In simple terms, multi-step reasoning is a more complicated multi-step search. To use the example cited by Google’s Head of Search Liz Reid: “find the best yoga or pilates studios in Boston and show details on their intro offers and walking time from beacon hill”

This search is obviously involving many separate search queries

1. Best yoga or pilates studios in Boston

2. Intro offers at yoga or pilates studios

3. Walking time to studios in Boston from beacon hill

If you’ve naturally been creating interesting and engaging content, and thinking about long-tail search queries, then the chances are you’ve already been creating comprehensive content to engage your customers. Keep on doing what you’re doing. Big gold star to you. ⭐️

What do you need to know about SEO in 2024 as a retailer?

As an ecommerce and retail specialist agency, it’s important to address the unique challenges faced by product-based businesses as Google extends its use of AI in search results.

Introducing: Google’s Circle to Search.

Already available on Android. Circle to search means that you can basically circle a product in an image and search for places to buy that item (or similar ones).

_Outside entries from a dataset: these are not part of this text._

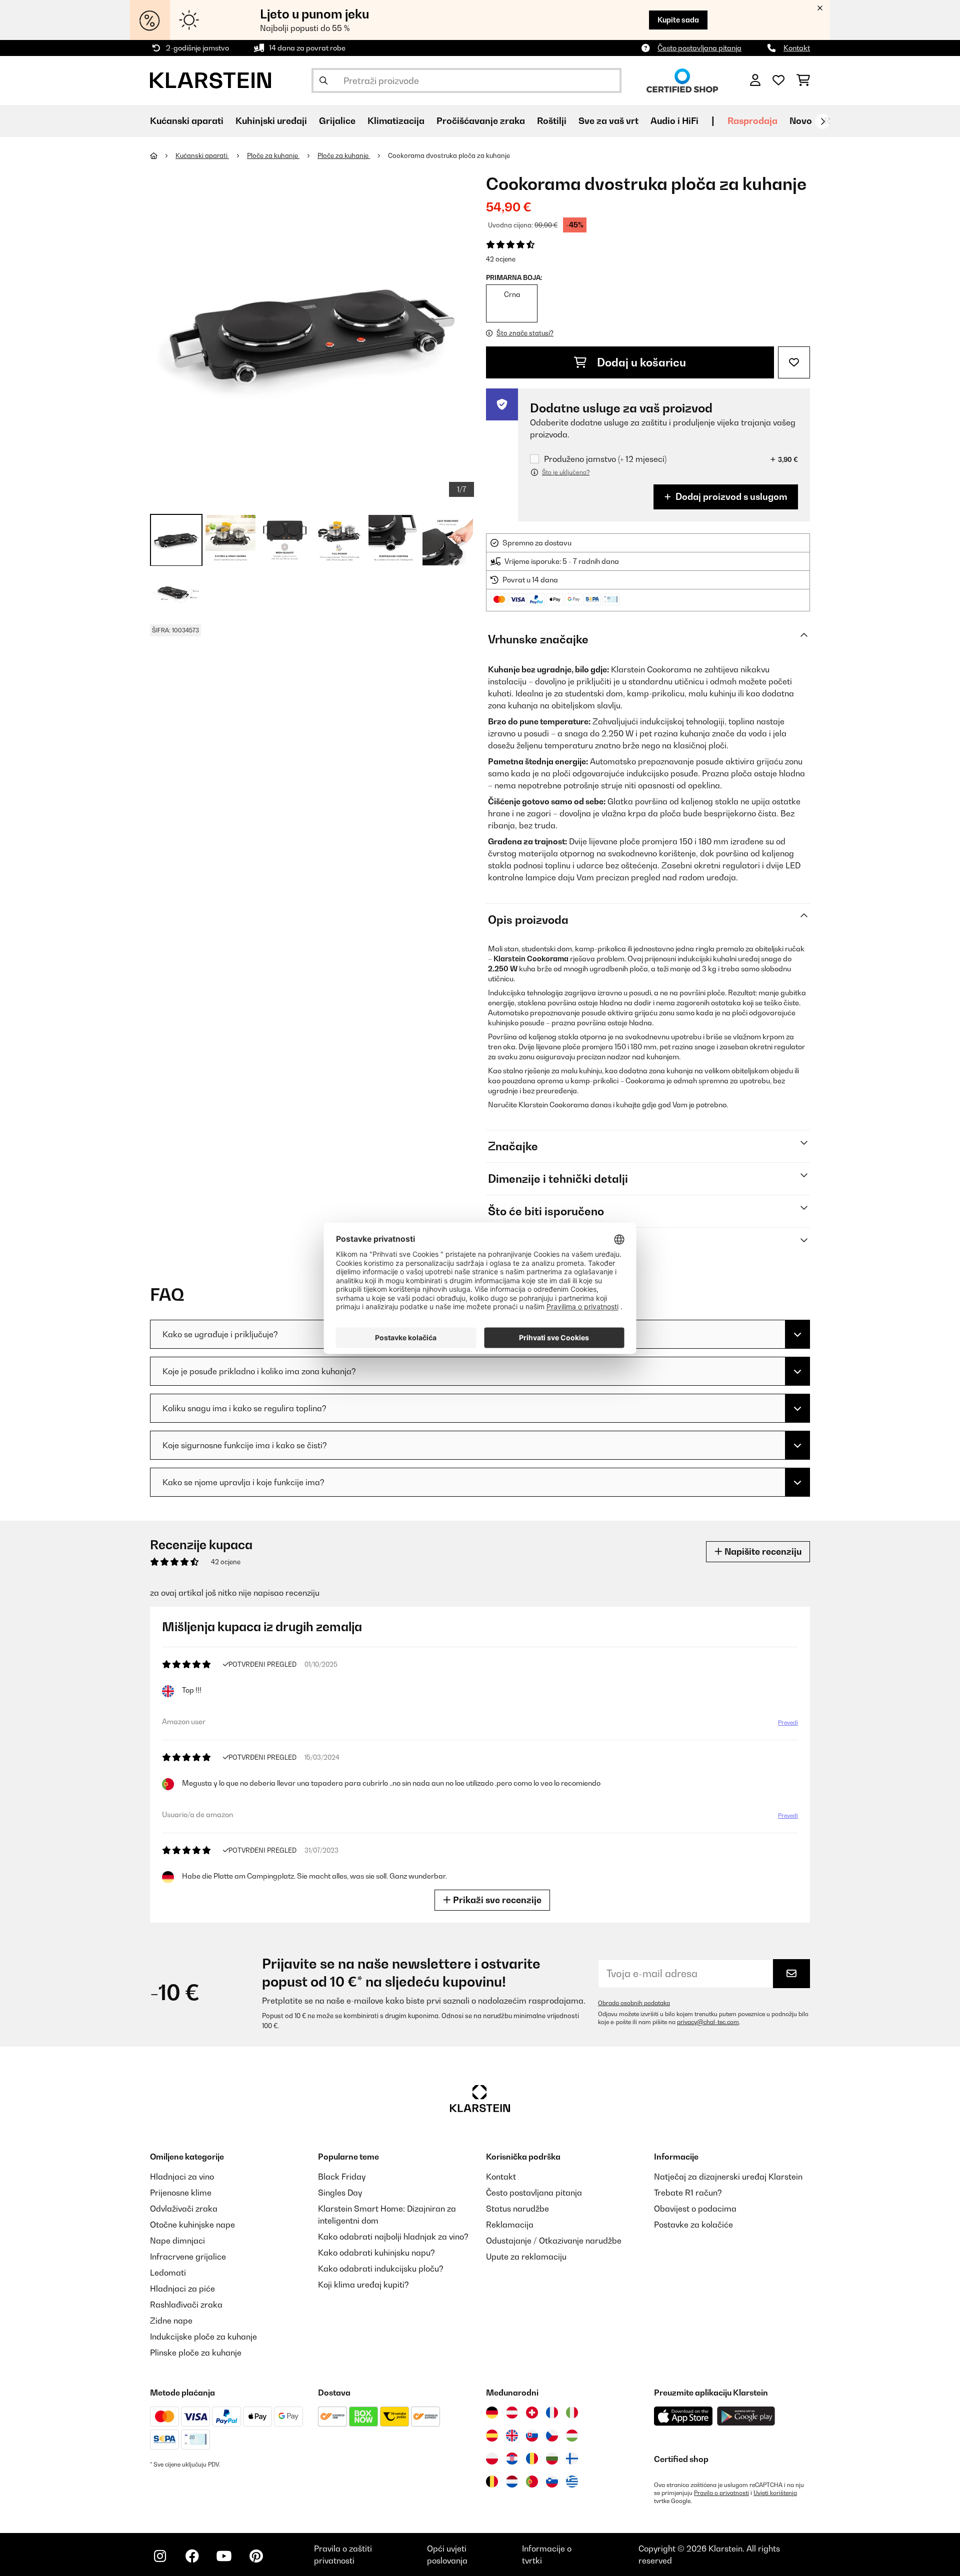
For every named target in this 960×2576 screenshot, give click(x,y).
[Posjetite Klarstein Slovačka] (532, 2436)
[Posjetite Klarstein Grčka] (572, 2482)
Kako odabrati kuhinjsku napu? (376, 2253)
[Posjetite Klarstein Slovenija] (552, 2482)
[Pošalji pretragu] (324, 80)
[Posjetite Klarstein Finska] (572, 2459)
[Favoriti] (778, 80)
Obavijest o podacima (695, 2209)
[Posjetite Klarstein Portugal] (532, 2482)
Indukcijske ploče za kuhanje (203, 2337)
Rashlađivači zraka (186, 2305)
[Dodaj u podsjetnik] (794, 362)
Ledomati (168, 2273)
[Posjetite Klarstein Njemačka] (492, 2413)
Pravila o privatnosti (721, 2493)
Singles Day (340, 2193)
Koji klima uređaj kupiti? (363, 2285)
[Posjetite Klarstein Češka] (552, 2436)
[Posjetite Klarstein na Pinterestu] (256, 2556)
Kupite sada (678, 19)
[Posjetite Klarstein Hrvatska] (512, 2459)
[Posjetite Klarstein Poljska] (492, 2459)
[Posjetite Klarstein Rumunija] (532, 2459)
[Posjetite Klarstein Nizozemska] (512, 2482)
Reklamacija (510, 2225)
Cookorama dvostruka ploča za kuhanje (449, 155)
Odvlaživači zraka (184, 2209)
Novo (801, 120)
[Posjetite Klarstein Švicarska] (532, 2413)
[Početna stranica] (163, 155)
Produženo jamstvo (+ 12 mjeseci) (605, 459)
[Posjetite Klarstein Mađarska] (572, 2436)
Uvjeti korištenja (775, 2493)
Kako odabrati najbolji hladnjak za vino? (393, 2237)
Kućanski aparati (202, 155)
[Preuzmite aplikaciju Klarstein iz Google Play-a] (746, 2416)
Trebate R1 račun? (688, 2193)
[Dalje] (822, 121)
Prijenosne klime (181, 2193)
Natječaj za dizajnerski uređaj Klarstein (728, 2177)
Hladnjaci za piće (182, 2289)
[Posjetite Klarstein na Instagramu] (160, 2556)
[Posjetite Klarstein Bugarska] (552, 2459)
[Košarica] (803, 80)
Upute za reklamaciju (526, 2257)
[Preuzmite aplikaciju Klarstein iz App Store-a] (683, 2416)
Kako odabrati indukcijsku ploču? (381, 2269)
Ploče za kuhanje (273, 155)
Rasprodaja (753, 120)
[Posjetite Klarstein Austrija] (512, 2413)
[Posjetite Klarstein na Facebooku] (192, 2556)
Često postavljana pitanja (700, 47)
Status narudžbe (517, 2209)
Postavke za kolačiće (693, 2225)
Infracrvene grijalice (188, 2257)
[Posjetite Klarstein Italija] (572, 2413)
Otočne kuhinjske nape (192, 2225)
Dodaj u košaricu (640, 362)
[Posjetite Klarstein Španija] (492, 2436)
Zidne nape (171, 2321)
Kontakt (797, 47)
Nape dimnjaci (177, 2241)
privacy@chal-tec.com (708, 2022)
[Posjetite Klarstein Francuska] (552, 2413)
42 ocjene (501, 259)
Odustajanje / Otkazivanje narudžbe (554, 2241)
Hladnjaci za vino (182, 2177)
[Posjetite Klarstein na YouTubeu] (224, 2556)
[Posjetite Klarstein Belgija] (492, 2482)
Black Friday (342, 2177)
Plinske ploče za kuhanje (196, 2353)
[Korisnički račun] (755, 80)
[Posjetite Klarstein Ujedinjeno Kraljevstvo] (512, 2436)
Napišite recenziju (762, 1551)
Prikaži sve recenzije (496, 1900)
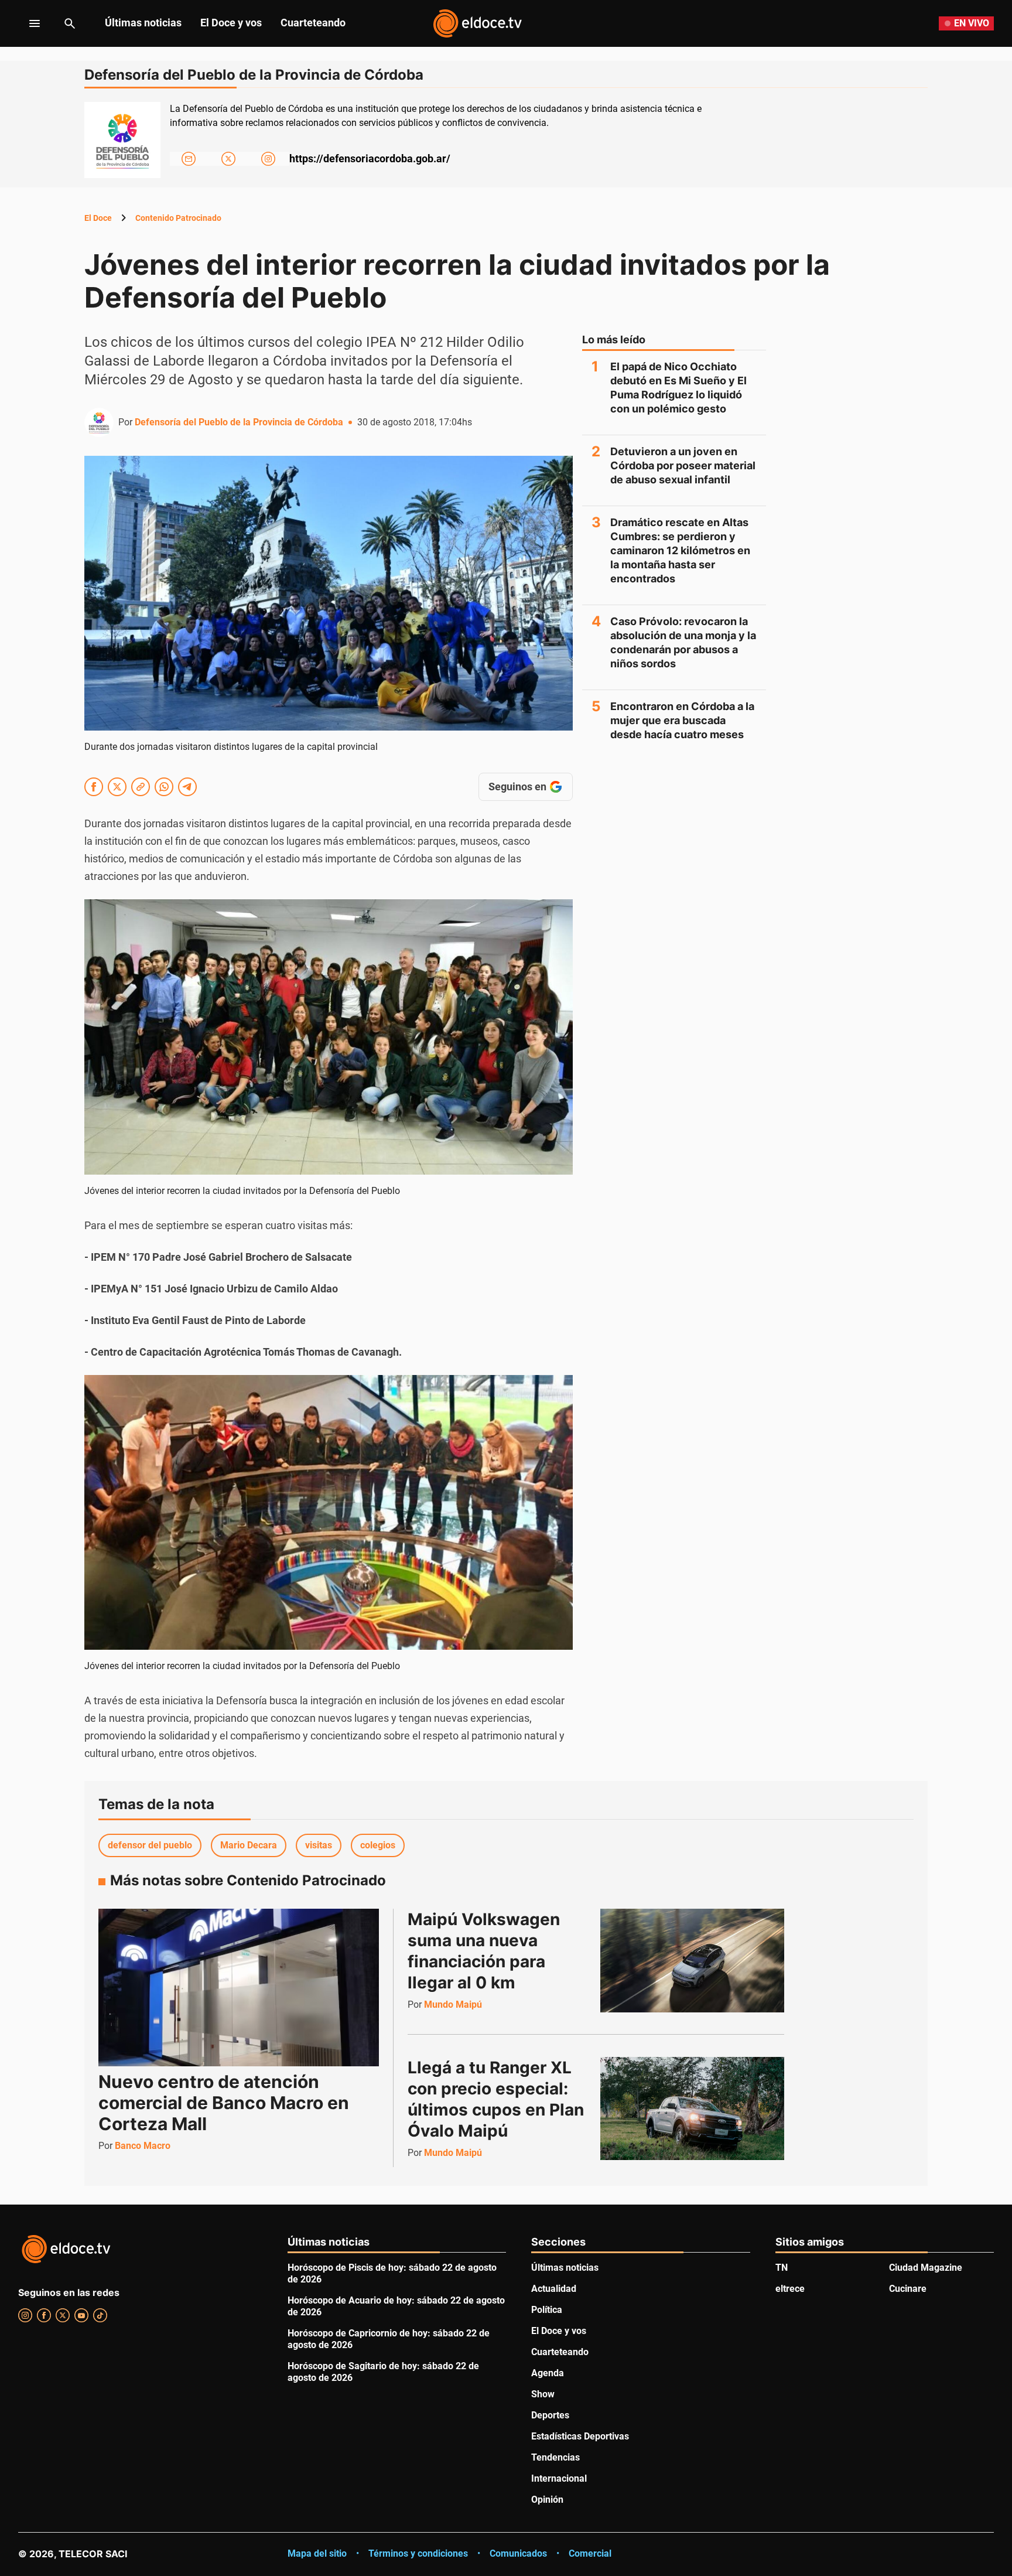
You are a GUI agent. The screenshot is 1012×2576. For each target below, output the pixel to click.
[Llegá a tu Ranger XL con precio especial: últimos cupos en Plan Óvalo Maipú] (692, 2108)
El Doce (98, 218)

Personally, I’m here for it. How many times have you seen a product in an image on Pinterest or Instagram and wanted to get the same thing for your home or your wardrobe? Right!? 

Google’s circle to search increases the importance of optimising the visual content on your website for search.

Here’s two ways you should be optimising the visual content on your website for search:

  1. Providing content-rich visual experiences on your website. For example videos that explain how a product can be used or videos showing how the clothing on your website looks when the model is wearing it. (Please don’t start cramming your websites full of huge image files as it starts to reduce load time and can negatively impact your user experience – there’s a fine balance to strike).
  2. High quality imagery that effectively represents your products. One crappy picture doesn’t cut it and specifically creating your own imagery if you are a multi-branded retailer (rather than using the supplier provided imagery) would be beneficial.
  3. If you’re not already including metadata for your website images and videos, you should start, like yesterday. It’s not just for SEO, but metadata like ALT text can help ensure your website is accessible. In my opinion, if you’re not providing accessible experiences in 2024 I don’t think you’re trying hard enough.

In conclusion, the way that we carry out SEO and search engine marketing is going to change for good with the introduction of Google’s new Search Overviews and AI generated search experiences. As of 2024, Google makes up over 84% of online searches this is why we have such a focus on Google when we look at SEO.

It would be foolish for businesses to ignore these changes and not inform themselves about how SEO is changing, but I believe that if you are carrying out SEO best practices across your business, for the most part you will be doing what you can right now to mitigate any negative impact of the changes.

At the risk of being that annoying marketing person. Content really does seem to be king. We’re all going to be creating more and more content across all of our platforms. It’s quality, relevant content executed brilliantly that will get you results whether it’s SEO, social media or email.